Long (1981) stated that the Common Starling had been introduced successfully in the USA, Jamaica, South Africa, Australia, New Zealand and the Chatham Islands. It had then colonized the Bahamas, Bermuda, Canada, Alaska, Mexico, Fiji and many small islands off Australia and New Zealand. It was possibly introduced successfully to Vanuatu (New Hebrides) and Tonga but was apparently unsuccessful in Cuba, Venezuela and Ulan-Ude (USSR). Lever (2005) gave its naturalized range as the USA, Canada, Mexico, the West Indies, South Africa, Australia, Lord Howe Island, Norfolk Island, New Zealand and Chatham, Auckland, Campbell and Macquarie Islands, Kermadec Islands, Fiji, Tonga and possibly Vanuatu. He did not discuss failed introductions.

Common Starlings were apparently introduced to Argentina (Peris et al., 2005) and have since been recorded in neighbouring Uruguay (Mazzulla, 2013) and in Brazil (Cavitione e Silva et al., 2017). From South Africa, they have invaded adjoining areas of Namibia (Cunningham, 2016) and Lesotho (Kopij, 2001a).

Female Common Starling plumage is similar to that of the male, but the pale tips to the feathers are more persistent and the plumage is generally less glossy (Fig. 2.2B). The iris is dark brown, with a clear pale ring on either the inner or outer margin, while the bill of breeding birds is yellow with a pinkish base. Juvenile birds initially are grey-brown above, with buffy edges to the feathers of the wings and tail, a whitish throat, breast feathers that are whitish at the base with grey-brown tips, and dark shafts and tips to the belly feathers. The bill is dull brownish-black, the iris initially grey, becoming brown, and the legs pinkish-brown. During the moult to adult plumage, a very blotchy appearance is produced, and the head feathers are the last to be replaced (Craig and Feare, 2009).

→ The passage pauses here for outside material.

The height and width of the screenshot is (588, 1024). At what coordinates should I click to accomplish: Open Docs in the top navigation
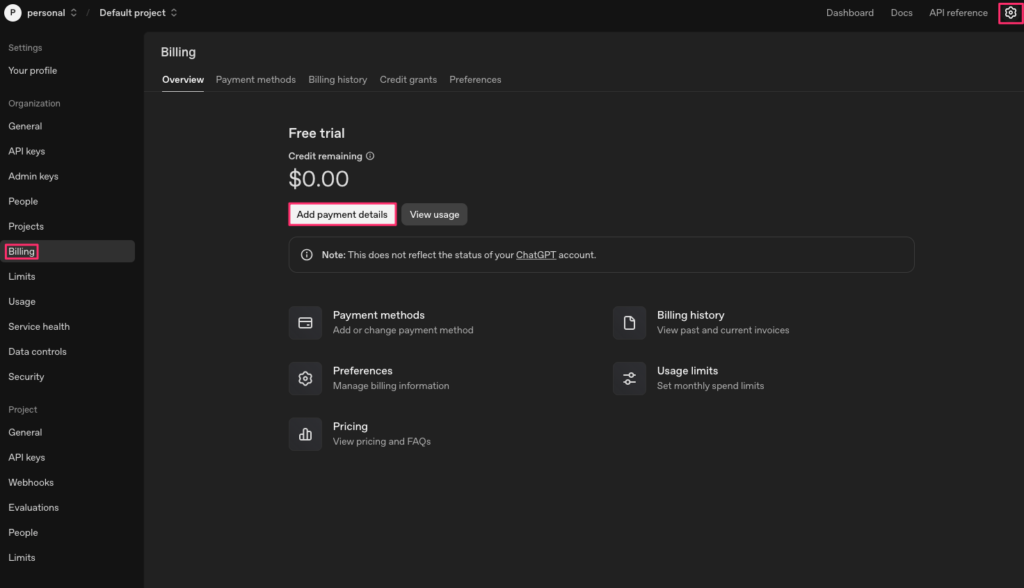[901, 13]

Both adult and juvenile Common Starlings have a complete moult after the breeding season in both native and introduced populations, lasting for 80–100 days (Kessel, 1957; Cooper and Underhill, 1991; Rothery et al., 2001). There may be an incomplete or interrupted moult in migrant populations or late-breeding birds (Evans, 1986).

In all Common Starling populations, the sexes are most easily distinguished by the difference in colour at the base of the lower mandible during the breeding season (Kessel, 1951; Delvingt, 1961a; Wydoski, 1964; Coleman, 1973), with iris coloration the next most reliable criterion (Smith et al., 2005). The hackles (elongated feathers of the throat) are notably narrow and elongated in male birds but short and stubby in first-year females. However, first-year males and adult females cannot be separated on the appearance of these feathers (Kessel, 1951; Delvingt, 1961a; Coleman, 1973). Whereas the nestling sex ratio in the USA showed a slight female bias, the adult population was 59% male, suggesting higher female mortality (Davis, 1959). In the UK, Bradbury et al. (1997) also found a significant female bias in 108 broods containing 350 1-week-old chicks. Coulson (1960) calculated the mean annual mortality of British starlings as 53%, and suggested that differential mortality in the first year (39% for male birds, 70% for females) would explain the imbalance in the adult sex ratio. He noted that there was increased mortality during the breeding season, and ascribed this difference in first-year survival to the higher proportion of first-year females breeding. In the Czech Republic, first-year mortality was estimated at 68%, but by the third year, annual mortality was less than 40%, with some birds expected to survive for 15 years (Beklová, 1972). Longevity records reported were 16 years in the UK, 17 years in the USA and 21 years in Germany (Feare, 1984).

In South Africa, white rectrices were noted in 28 subadult Common Starlings, but only once in an adult (Skead, 2006). It is not clear whether these feathers are replaced by normal-coloured rectrices at the first complete moult or whether these birds suffer higher mortality at an early stage; white rectrices are present in some subadults but extremely rare in adult birds in the native range (C.J. Feare, personal communication). There is a record of three albino nestlings in England, with a normal adult in attendance at the nest (Garner, 1997).

There is some seasonal variation in Common Starling body mass, but male birds are consistently heavier on average than females (Europe: Eble, 1963; South Africa: Cooper and Underhill, 1991; New Zealand: Coleman and Robson, 1975).

Whereas 13 subspecies of Common Starling are recognized over its breeding range, distinguished by plumage coloration and other morphological differences, the introduced populations show only minor changes in size in New Zealand (Ross and Baker, 1982) and in wing morphology in the USA (Bitton and Graham, 2015) and Australia (Cardilini et al., 2016; Phair et al., 2018), probably reflecting random local variations in small, isolated populations. Little genetic variation was found within the populations in New Zealand (Ross, 1983), South Africa (Phair et al., 2018) and the USA (Cabe, 1993), but some genetic differentiation was evident in Australia (Phair et al., 2018).